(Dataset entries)
☆ ☆ ☆ ☆ ☆

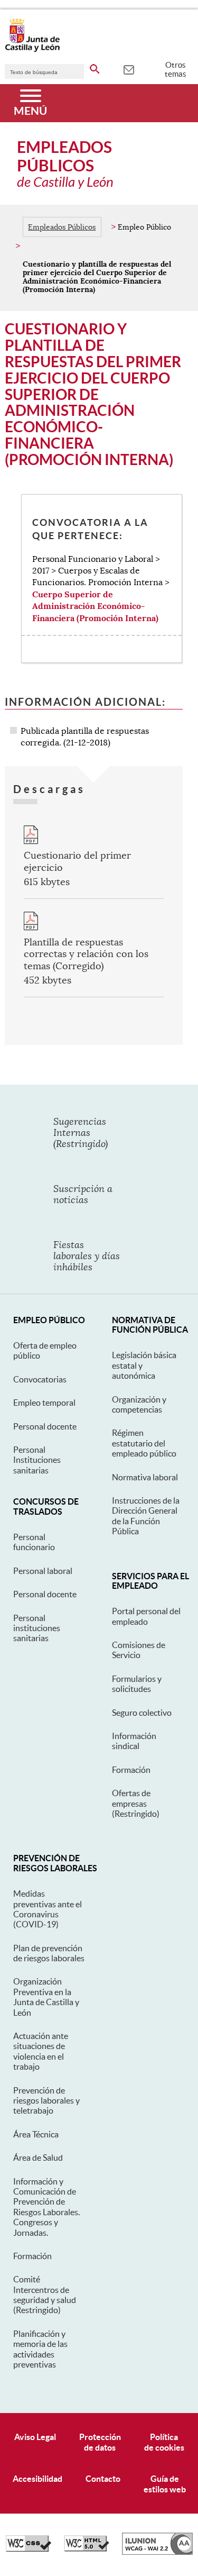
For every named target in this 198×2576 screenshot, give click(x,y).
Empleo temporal (44, 1402)
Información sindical (134, 1741)
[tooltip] (128, 69)
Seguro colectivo (142, 1712)
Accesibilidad (37, 2478)
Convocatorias (40, 1379)
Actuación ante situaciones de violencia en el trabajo (40, 2051)
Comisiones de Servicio (138, 1650)
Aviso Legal (35, 2437)
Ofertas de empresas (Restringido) (135, 1803)
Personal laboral (42, 1571)
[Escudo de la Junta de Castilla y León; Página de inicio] (32, 49)
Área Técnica (36, 2134)
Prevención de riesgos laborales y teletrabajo (46, 2101)
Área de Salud (38, 2157)
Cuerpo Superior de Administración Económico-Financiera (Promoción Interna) (95, 606)
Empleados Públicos (62, 227)
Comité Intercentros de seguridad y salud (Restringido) (44, 2294)
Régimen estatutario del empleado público (144, 1443)
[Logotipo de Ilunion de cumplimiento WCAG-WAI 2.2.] (157, 2552)
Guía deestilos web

☆ ☆ ☆ ☆ ☆

All lines in the records above that contain "Restringido" are to be reported.

§ Result for this task:
Ofertas de empresas (Restringido) (135, 1803)
Comité Intercentros de seguridad y salud (Restringido) (44, 2294)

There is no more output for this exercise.